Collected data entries
Content starts

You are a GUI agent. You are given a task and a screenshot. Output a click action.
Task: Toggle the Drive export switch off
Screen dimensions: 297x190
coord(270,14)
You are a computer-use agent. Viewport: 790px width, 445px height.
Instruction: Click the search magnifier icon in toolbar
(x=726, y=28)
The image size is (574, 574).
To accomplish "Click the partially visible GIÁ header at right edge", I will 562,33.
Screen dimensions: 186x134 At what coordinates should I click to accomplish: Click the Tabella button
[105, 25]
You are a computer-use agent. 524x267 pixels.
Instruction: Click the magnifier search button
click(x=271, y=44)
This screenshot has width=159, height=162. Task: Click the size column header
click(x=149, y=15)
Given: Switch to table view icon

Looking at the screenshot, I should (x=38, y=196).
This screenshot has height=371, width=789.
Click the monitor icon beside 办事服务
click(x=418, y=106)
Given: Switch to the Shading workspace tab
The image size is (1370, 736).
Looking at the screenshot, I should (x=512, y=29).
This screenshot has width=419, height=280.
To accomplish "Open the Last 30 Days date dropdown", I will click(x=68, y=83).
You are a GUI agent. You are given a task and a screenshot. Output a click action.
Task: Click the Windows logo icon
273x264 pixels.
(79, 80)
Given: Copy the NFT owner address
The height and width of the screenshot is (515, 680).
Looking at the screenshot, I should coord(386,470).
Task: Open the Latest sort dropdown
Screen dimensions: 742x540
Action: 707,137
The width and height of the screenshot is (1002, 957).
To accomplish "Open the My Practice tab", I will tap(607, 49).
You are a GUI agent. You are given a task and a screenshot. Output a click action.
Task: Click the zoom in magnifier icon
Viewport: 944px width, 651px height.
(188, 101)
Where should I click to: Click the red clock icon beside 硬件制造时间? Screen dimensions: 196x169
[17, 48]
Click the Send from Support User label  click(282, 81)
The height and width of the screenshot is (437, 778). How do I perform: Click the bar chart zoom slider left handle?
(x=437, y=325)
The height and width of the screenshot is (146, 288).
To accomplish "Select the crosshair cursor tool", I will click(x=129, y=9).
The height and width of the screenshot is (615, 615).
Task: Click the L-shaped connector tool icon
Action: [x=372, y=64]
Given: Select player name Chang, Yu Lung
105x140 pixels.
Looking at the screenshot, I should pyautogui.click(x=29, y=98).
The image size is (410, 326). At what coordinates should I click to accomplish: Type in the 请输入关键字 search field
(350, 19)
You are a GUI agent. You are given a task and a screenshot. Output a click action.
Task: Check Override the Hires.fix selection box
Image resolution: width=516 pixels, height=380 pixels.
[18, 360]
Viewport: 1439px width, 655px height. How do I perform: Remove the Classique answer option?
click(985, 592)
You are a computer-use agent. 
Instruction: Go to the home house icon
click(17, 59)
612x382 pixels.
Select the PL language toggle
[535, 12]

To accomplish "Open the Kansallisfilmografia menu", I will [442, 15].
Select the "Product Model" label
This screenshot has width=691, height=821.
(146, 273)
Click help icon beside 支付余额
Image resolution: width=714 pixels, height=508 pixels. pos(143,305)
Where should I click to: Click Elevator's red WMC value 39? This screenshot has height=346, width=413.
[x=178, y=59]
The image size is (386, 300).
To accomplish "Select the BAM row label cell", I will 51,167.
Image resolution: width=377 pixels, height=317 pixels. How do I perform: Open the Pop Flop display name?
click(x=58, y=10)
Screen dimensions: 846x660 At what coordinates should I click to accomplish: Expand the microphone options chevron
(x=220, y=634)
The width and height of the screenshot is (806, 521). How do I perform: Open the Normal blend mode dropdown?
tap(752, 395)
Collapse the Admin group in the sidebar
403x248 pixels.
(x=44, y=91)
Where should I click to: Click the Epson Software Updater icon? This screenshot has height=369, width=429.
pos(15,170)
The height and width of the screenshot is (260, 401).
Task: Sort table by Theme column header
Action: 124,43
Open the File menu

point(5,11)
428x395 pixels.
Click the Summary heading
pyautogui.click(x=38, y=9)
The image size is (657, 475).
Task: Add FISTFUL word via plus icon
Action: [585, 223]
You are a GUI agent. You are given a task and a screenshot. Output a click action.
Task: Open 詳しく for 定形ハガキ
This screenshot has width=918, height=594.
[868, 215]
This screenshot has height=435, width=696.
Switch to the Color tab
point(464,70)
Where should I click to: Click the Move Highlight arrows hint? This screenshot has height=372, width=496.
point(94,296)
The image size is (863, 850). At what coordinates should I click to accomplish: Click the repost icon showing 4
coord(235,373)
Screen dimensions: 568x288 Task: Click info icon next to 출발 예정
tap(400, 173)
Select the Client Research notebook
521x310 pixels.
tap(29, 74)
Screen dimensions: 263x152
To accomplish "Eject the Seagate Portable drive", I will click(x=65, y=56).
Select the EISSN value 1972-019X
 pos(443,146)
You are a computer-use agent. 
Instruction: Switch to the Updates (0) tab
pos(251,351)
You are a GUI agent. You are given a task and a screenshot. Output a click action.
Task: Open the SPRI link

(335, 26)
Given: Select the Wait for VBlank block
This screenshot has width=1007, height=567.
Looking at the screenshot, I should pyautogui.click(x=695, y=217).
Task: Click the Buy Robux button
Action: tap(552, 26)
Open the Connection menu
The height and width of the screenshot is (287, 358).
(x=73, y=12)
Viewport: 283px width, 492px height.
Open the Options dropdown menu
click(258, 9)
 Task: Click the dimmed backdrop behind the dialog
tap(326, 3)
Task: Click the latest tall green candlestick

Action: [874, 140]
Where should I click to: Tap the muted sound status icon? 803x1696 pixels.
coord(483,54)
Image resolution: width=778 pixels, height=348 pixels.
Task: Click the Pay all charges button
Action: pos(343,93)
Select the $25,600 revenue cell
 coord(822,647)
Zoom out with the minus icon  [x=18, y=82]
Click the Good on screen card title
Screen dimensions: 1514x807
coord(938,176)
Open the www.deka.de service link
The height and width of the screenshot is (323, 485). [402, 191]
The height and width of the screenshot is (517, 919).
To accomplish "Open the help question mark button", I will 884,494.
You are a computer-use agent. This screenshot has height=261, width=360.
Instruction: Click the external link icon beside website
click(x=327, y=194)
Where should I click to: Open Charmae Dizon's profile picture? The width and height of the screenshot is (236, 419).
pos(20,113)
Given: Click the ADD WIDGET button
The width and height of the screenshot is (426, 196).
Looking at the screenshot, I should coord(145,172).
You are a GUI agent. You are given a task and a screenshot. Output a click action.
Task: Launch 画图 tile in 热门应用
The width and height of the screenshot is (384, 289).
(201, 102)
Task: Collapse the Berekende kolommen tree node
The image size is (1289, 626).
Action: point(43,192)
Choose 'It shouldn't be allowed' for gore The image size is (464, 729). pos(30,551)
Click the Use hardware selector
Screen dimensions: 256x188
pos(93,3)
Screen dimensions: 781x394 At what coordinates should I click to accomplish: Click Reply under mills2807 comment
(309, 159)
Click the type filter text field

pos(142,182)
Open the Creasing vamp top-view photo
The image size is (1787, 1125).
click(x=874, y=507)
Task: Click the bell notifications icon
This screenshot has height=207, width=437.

Content ends

(TO DO)
A faithful, complete copy of the entries above is required.

(SOLUTION TO THIS EXERCISE)
You are a GUI agent. You are given a task and a screenshot. Output a click action.
Task: Toggle the Drive export switch off
Screen dimensions: 297x190
coord(270,14)
You are a computer-use agent. Viewport: 790px width, 445px height.
Instruction: Click the search magnifier icon in toolbar
(x=726, y=28)
The image size is (574, 574).
To accomplish "Click the partially visible GIÁ header at right edge", I will 562,33.
Screen dimensions: 186x134 At what coordinates should I click to accomplish: Click the Tabella button
[105, 25]
You are a computer-use agent. 524x267 pixels.
Instruction: Click the magnifier search button
click(x=271, y=44)
This screenshot has width=159, height=162. Task: Click the size column header
click(x=149, y=15)
Given: Switch to table view icon

Looking at the screenshot, I should (x=38, y=196).
This screenshot has height=371, width=789.
Click the monitor icon beside 办事服务
click(x=418, y=106)
Given: Switch to the Shading workspace tab
The image size is (1370, 736).
Looking at the screenshot, I should (x=512, y=29).
This screenshot has width=419, height=280.
To accomplish "Open the Last 30 Days date dropdown", I will click(x=68, y=83).
You are a GUI agent. You are given a task and a screenshot. Output a click action.
Task: Click the Windows logo icon
273x264 pixels.
(79, 80)
Given: Copy the NFT owner address
The height and width of the screenshot is (515, 680).
Looking at the screenshot, I should coord(386,470).
Task: Open the Latest sort dropdown
Screen dimensions: 742x540
Action: 707,137
The width and height of the screenshot is (1002, 957).
To accomplish "Open the My Practice tab", I will tap(607, 49).
You are a GUI agent. You are given a task and a screenshot. Output a click action.
Task: Click the zoom in magnifier icon
Viewport: 944px width, 651px height.
(188, 101)
Where should I click to: Click the red clock icon beside 硬件制造时间? Screen dimensions: 196x169
[17, 48]
Click the Send from Support User label  click(282, 81)
The height and width of the screenshot is (437, 778). How do I perform: Click the bar chart zoom slider left handle?
(x=437, y=325)
The height and width of the screenshot is (146, 288).
To accomplish "Select the crosshair cursor tool", I will click(x=129, y=9).
The height and width of the screenshot is (615, 615).
Task: Click the L-shaped connector tool icon
Action: [x=372, y=64]
Given: Select player name Chang, Yu Lung
105x140 pixels.
Looking at the screenshot, I should pyautogui.click(x=29, y=98).
The image size is (410, 326). At what coordinates should I click to accomplish: Type in the 请输入关键字 search field
(350, 19)
You are a GUI agent. You are given a task and a screenshot. Output a click action.
Task: Check Override the Hires.fix selection box
Image resolution: width=516 pixels, height=380 pixels.
[18, 360]
Viewport: 1439px width, 655px height. How do I perform: Remove the Classique answer option?
click(985, 592)
You are a computer-use agent. 
Instruction: Go to the home house icon
click(17, 59)
612x382 pixels.
Select the PL language toggle
[535, 12]

To accomplish "Open the Kansallisfilmografia menu", I will [442, 15].
Select the "Product Model" label
This screenshot has width=691, height=821.
(146, 273)
Click help icon beside 支付余额
Image resolution: width=714 pixels, height=508 pixels. pos(143,305)
Where should I click to: Click Elevator's red WMC value 39? This screenshot has height=346, width=413.
[x=178, y=59]
The image size is (386, 300).
To accomplish "Select the BAM row label cell", I will 51,167.
Image resolution: width=377 pixels, height=317 pixels. How do I perform: Open the Pop Flop display name?
click(x=58, y=10)
Screen dimensions: 846x660 At what coordinates should I click to accomplish: Expand the microphone options chevron
(x=220, y=634)
The width and height of the screenshot is (806, 521). How do I perform: Open the Normal blend mode dropdown?
tap(752, 395)
Collapse the Admin group in the sidebar
403x248 pixels.
(x=44, y=91)
Where should I click to: Click the Epson Software Updater icon? This screenshot has height=369, width=429.
pos(15,170)
The height and width of the screenshot is (260, 401).
Task: Sort table by Theme column header
Action: 124,43
Open the File menu

point(5,11)
428x395 pixels.
Click the Summary heading
pyautogui.click(x=38, y=9)
The image size is (657, 475).
Task: Add FISTFUL word via plus icon
Action: [585, 223]
You are a GUI agent. You are given a task and a screenshot. Output a click action.
Task: Open 詳しく for 定形ハガキ
This screenshot has width=918, height=594.
[868, 215]
This screenshot has height=435, width=696.
Switch to the Color tab
point(464,70)
Where should I click to: Click the Move Highlight arrows hint? This screenshot has height=372, width=496.
point(94,296)
The image size is (863, 850). At what coordinates should I click to accomplish: Click the repost icon showing 4
coord(235,373)
Screen dimensions: 568x288 Task: Click info icon next to 출발 예정
tap(400, 173)
Select the Client Research notebook
521x310 pixels.
tap(29, 74)
Screen dimensions: 263x152
To accomplish "Eject the Seagate Portable drive", I will click(x=65, y=56).
Select the EISSN value 1972-019X
 pos(443,146)
You are a computer-use agent. 
Instruction: Switch to the Updates (0) tab
pos(251,351)
You are a GUI agent. You are given a task and a screenshot. Output a click action.
Task: Open the SPRI link

(335, 26)
Given: Select the Wait for VBlank block
This screenshot has width=1007, height=567.
Looking at the screenshot, I should pyautogui.click(x=695, y=217).
Task: Click the Buy Robux button
Action: tap(552, 26)
Open the Connection menu
The height and width of the screenshot is (287, 358).
(x=73, y=12)
Viewport: 283px width, 492px height.
Open the Options dropdown menu
click(258, 9)
 Task: Click the dimmed backdrop behind the dialog
tap(326, 3)
Task: Click the latest tall green candlestick

Action: [874, 140]
Where should I click to: Tap the muted sound status icon? 803x1696 pixels.
coord(483,54)
Image resolution: width=778 pixels, height=348 pixels.
Task: Click the Pay all charges button
Action: pos(343,93)
Select the $25,600 revenue cell
 coord(822,647)
Zoom out with the minus icon  [x=18, y=82]
Click the Good on screen card title
Screen dimensions: 1514x807
coord(938,176)
Open the www.deka.de service link
The height and width of the screenshot is (323, 485). [402, 191]
The height and width of the screenshot is (517, 919).
To accomplish "Open the help question mark button", I will 884,494.
You are a computer-use agent. This screenshot has height=261, width=360.
Instruction: Click the external link icon beside website
click(x=327, y=194)
Where should I click to: Open Charmae Dizon's profile picture? The width and height of the screenshot is (236, 419).
pos(20,113)
Given: Click the ADD WIDGET button
The width and height of the screenshot is (426, 196).
Looking at the screenshot, I should coord(145,172).
You are a GUI agent. You are given a task and a screenshot. Output a click action.
Task: Launch 画图 tile in 热门应用
The width and height of the screenshot is (384, 289).
(201, 102)
Task: Collapse the Berekende kolommen tree node
The image size is (1289, 626).
Action: point(43,192)
Choose 'It shouldn't be allowed' for gore The image size is (464, 729). pos(30,551)
Click the Use hardware selector
Screen dimensions: 256x188
pos(93,3)
Screen dimensions: 781x394 At what coordinates should I click to accomplish: Click Reply under mills2807 comment
(309, 159)
Click the type filter text field

pos(142,182)
Open the Creasing vamp top-view photo
The image size is (1787, 1125).
click(x=874, y=507)
Task: Click the bell notifications icon
This screenshot has height=207, width=437.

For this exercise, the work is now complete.